## [Document segment]
........

I think spoiling the ballot paper is effectively “none of the above”, though I suppose a specific category would be clearer as it differentiates from people who can’t fill in the ballot paper properly and also might make people more likely to turn up and tick it than to stay at home.
I think if there is a candidate standing in your area who you feel reflects your views, or their party does, then you should vote for them.
I can’t, Reform has been shut down in Saffron Walden! Well done daily fail.
Yes, Heretic mentioned that. Write them in. I don’t know what the bloke said but my default reaction is they should not have backed down.
Here’s what he said 15 years ago, that the Tories have just dug up to remove him so that Badenoch can easily win the seat: “The 71-year-old St.Clair-Armstrong, who is challenging business secretary Kemi Badenoch in the constituency of North West Essex, posted on a blog called the Joli Triste in 2010:
“I could weep now, every time I pick up a British newspaper and read the latest about the state of the UK,” The Times reports. ““No doubt, Enoch Powell would be doing the same if he was alive. My solution … vote BNP!”, he added.”
“His comments were found in an archived version of the Joli Triste website, which has since been changed. According to The Times, other blog posts included racial slurs and a joke about “female hormones”.”
I don’t remember the BNP’s precise policies, but I would agree with his comments about Powell, and so would a lot of people.
I’ve actually met him and was impressed. I will still go with him. I can’t vote for Goves stooge and the labour thing is only 21!!
I meant to say activist rather than thing.
Freudian slip!
The Reform candidate St.Clair-Armstrong’s name is still on the ballot, as you will see on the link below, so just vote for him anyway, as you intended.
Saffron Walden has been absorbed into the North West Essex constituency whose seat was held by the Globalist Nigerian Olukemi Olufunto Adegoke, otherwise known as Kemi Badenoch.
UK Parliamentary general election: The 8 candidates in North West Essex (whocanivotefor.co.uk)

........

## [Given information]
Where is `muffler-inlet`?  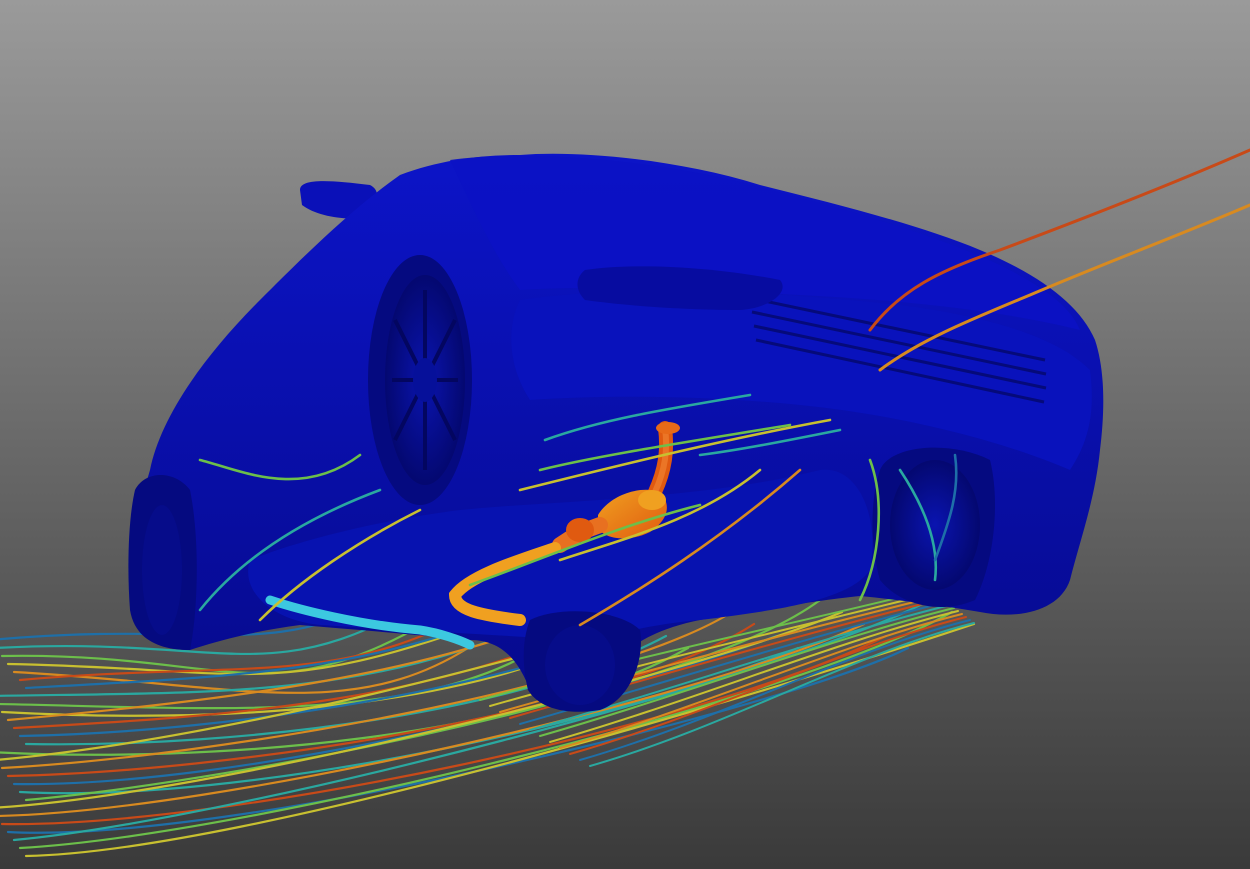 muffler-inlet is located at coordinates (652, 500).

........

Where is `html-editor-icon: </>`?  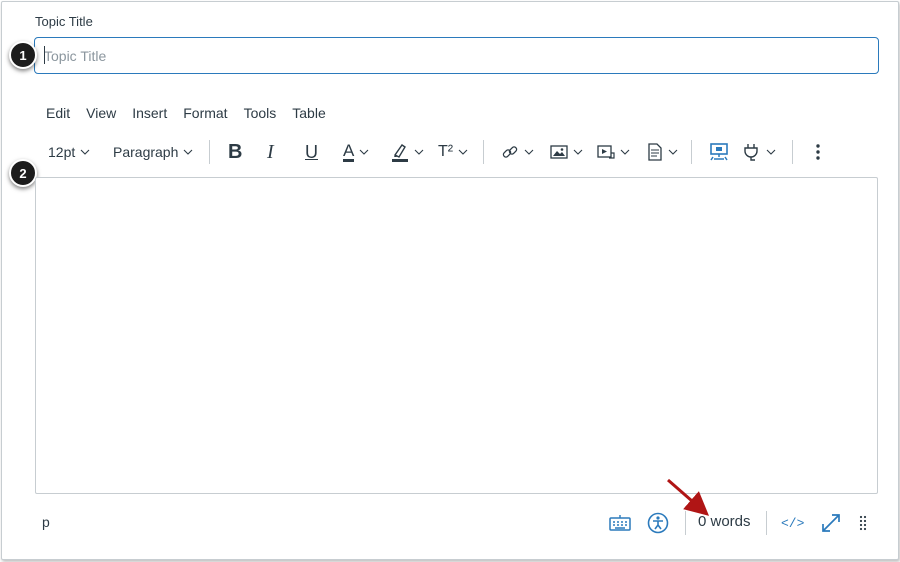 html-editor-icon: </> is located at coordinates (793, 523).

........

## [Instructions]
**1)** Can you return the section of the election comment thread from "Freudian slip!" up to and including "as you intended."?
**2)** How would the election comment thread go on after its final line? Supply the next part.

## [Answers for this exercise]
**1)**
Freudian slip!
The Reform candidate St.Clair-Armstrong’s name is still on the ballot, as you will see on the link below, so just vote for him anyway, as you intended.

**2)**
‘Olukemi Olufunto Adegoke’ – by heck, that’s a mouthful!
The Daily Mail ought to focus on the Conservative Party and its MPs who have wantonly betrayed their voter base, trashed conservatism and left a trail of social and economic destruction over the last 14 years. The DT has shown who it is batting for.
“people who can’t fill in the ballot paper properly”
tof, you wouldn’t believe how many voting papers are not filled in correctly.
Incorrectly completed votes could be marks made with any colour pen but black and then ticks, squiggles, circles, yeses, no’s, this one and whatever. I have in the past challenged votes that do not comply with the instruction to mark with a cross in the box but the standard response of the adjudicating officers is that the vote counts. The excuse is that taking the matter to court is a waste of time because “any mark on or around the candidates name on the voting slip shows an intention to vote.”
Similarly, when 100 postal votes are emptied in front of you marked with a blue biro tick for the Labour candidate this is nothing to do with voting papers collected from constituents and taken to the local mosque for processing because nothing can be done. The votes count.
Now who relaxed the rules on postal votes?
Voter ID? Not required for postal votes.
What was the percentage of postal votes in the Rochdale by-election won by Galloway?
Electoral fraud is endemic and all the evidence is that it supports the Labour Party.
“tof, you wouldn’t believe how many voting papers are not filled in correctly.”
I assumed most people had a minimum of common sense and ability to follow instructions!
The Electoral Commission has detailed guidance on rejecting votes if the signature on the voting paper is not genuine. But signatures can be copied of course. If fraud is apparent this can be reported to the police. However proper vetting may well not take place so I favour restrictions to postal voting to the elderly and disabled, otherwise it would only be allowed in exceptional individual cases with proof of need on each voting occasion
It’s infuriating but I get the gist. A none vote is about as effective as banging your head on a wall and silently saying “ouch”.
Your vote counts. Vote for something you like, something you think is funny. CO2 is plant food, votes are Politician food. Deny the politicians vote food by voting against them. Not voting or spoiling your paper is as ineffective as it can possibly get. It’s akin to a little boys first glimpse of a girls pants on a washing line.
I do feel that spoiling your ballot paper could be effective if enough people did it. Spoilt ballot papers are counted, so if everyone turned up to vote, yet the majority spoilt their ballot papers e.g. 30 to 40 million or so, surely that would be very significant.
Totally agree. And the logic behind supporting that is the same as for supporting Reform. You don’t necessarily support the group that has a chance of winning. You support the group that best represents your ideas.
I will never again vote for any party that has Net Zero as a policy. If the only party available at election time that does not subscribe to Net Zero is the Monster Loonies then that is the party I will vote for.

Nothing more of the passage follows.